With all that care and attention comes one question – is The Six Million Dollar Man worth all that effort? The short answer is yes.
In 1972, Martin Caidin wrote a science fiction novel called Cyborg. It introduced test pilot/astronaut Steve Austin, the first cyborg – rebuilt following a spectacular crash by Dr. Rudy Wells [Martin Balsam] at the behest of Oscar Goldman of the Office of Strategic Operations. With his bionic replacement parts, Austin becomes a reluctant agent for the OSO – but not reluctant to kill in the line of duty.
The TV Movie of the Week, The Six Million Dollar Man aired in March of 1973 and was – except for the willing killer part – a reasonably faithful adaptation. The biggest difference was that the TV version of Austin [Lee Majors] wasn’t a killer – he was more of an All-American hero. Another difference was that the Oscar Goldman character was changed to Oliver Spencer [Darren McGavin], a gruffer blunter character.

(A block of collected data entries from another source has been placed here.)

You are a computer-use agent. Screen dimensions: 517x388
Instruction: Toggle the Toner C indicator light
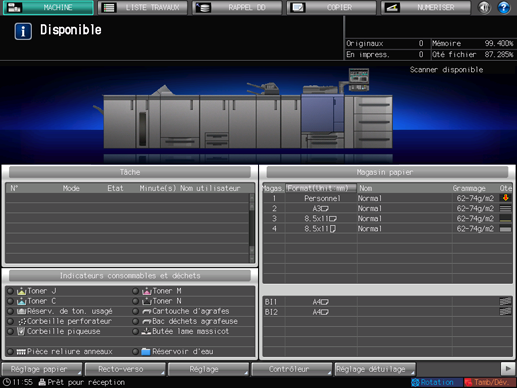pos(11,301)
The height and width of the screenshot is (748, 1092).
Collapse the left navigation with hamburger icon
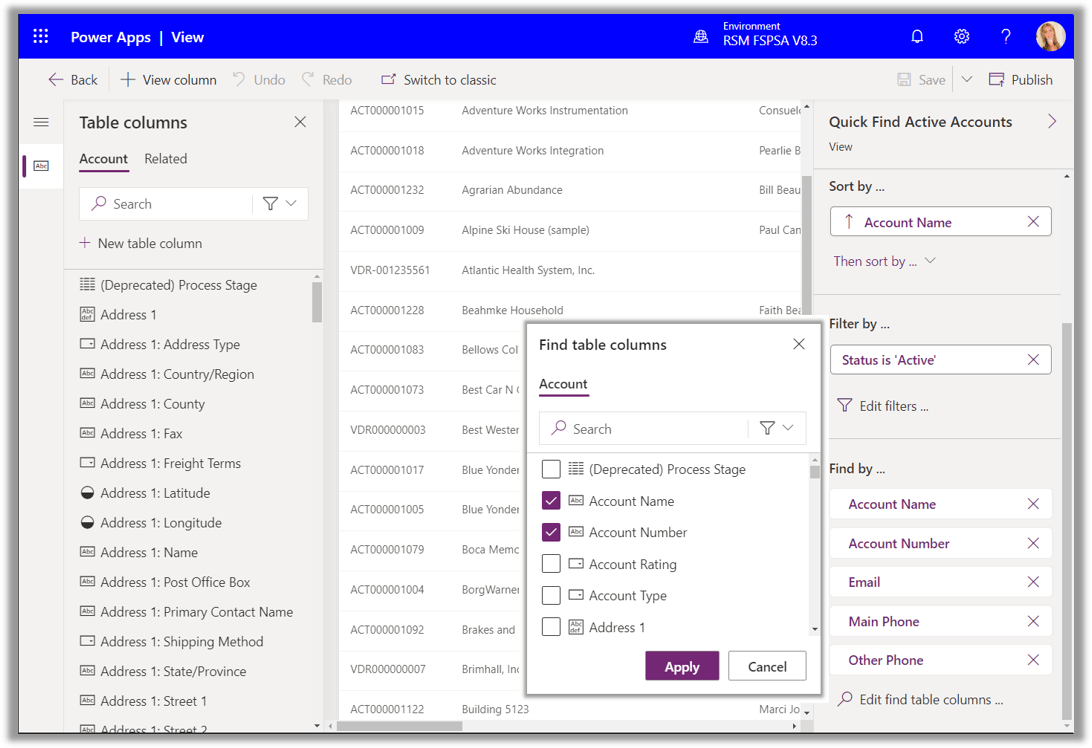click(x=41, y=122)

The second and third TV Movies of the Week – written and produced by Glen Larson – turned Austin into a bargain basement James Bond – and introduced Oscar Goldman [Richard Anderson]. Goldman’s agency was transformed from the OSO to OSI – the Office of Scientific Intelligence. Austin and Goldman seemed to be on somewhat better terms, as well – though not yet friends. Alan Oppenheimer tool over the role of Dr. Rudy Wells – who was definitely Austin’s friend by this point.
All three films drew tremendous ratings for ABC and the network decided to go to series, hiring Harve Bennett [who later did several Star Trek movies] to put the show on the air in six weeks. Bennett immediately jettisoned the quasi-Bond idea and went back to the original movie for Austin’s character – the easygoing Gary Cooper-like guy who walked out of the desert with a toothpick between his teeth at the beginning of that film.
For the series, Bennett commissioned the now iconic opening credits that, in essence, told Austin’s story from crash to OSI agent. It was the forerunner of what is now called the ‘saga sell’ – and remains one of the best opening credits sequences ever filmed. The film used in the crash sequence is actual NASA footage of a real crash involving astronaut Col. Bruce Peterson. It gives the credits a little extra edge because it’s not faked footage.
The series premiered as a mid-season replacement, in January of 1974, to terrific ratings – despite not having had any real time to promote it.
Considering the effects of the day, and the fact that episodes ran for fifty minutes, the series was remarkably strong [and versatile] for its first three seasons – with episodes ranging from human drama [especially in the second season two-parter, The Bionic Woman] to tech based [series premiere Population: Zero]; from serious science fiction alien stories [Straight On ‘Til Morning] to campy SF alien tales [season three’s The Secret of Bigfoot].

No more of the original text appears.